After proving the quadrilateral case, the general case of the cyclic polygon theorem is an immediate corollary. The quadrilateral rule can be applied to quadrilateral components of a general partition of a cyclic polygon, and repeated application of the rule, which "flips" one diagonal, will generate all the possible partitions from any given partition, with each "flip" preserving the sum of the inradii.

The quadrilateral case follows from a simple extension of the Japanese theorem for cyclic quadrilaterals, which shows that a rectangle is formed by the two pairs of incenters corresponding to the two possible triangulations of the quadrilateral. The steps of this theorem require nothing beyond basic constructive Euclidean geometry.[2]
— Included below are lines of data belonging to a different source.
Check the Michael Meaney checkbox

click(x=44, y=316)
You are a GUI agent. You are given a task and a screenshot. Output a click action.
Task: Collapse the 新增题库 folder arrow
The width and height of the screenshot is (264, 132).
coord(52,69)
With the additional construction of a parallelogram having sides parallel to the diagonals, and tangent to the corners of the rectangle of incenters, the quadrilateral case of the cyclic polygon theorem can be proved in a few steps. The equality of the sums of the radii of the two pairs is equivalent to the condition that the constructed parallelogram be a rhombus, and this is easily shown in the construction.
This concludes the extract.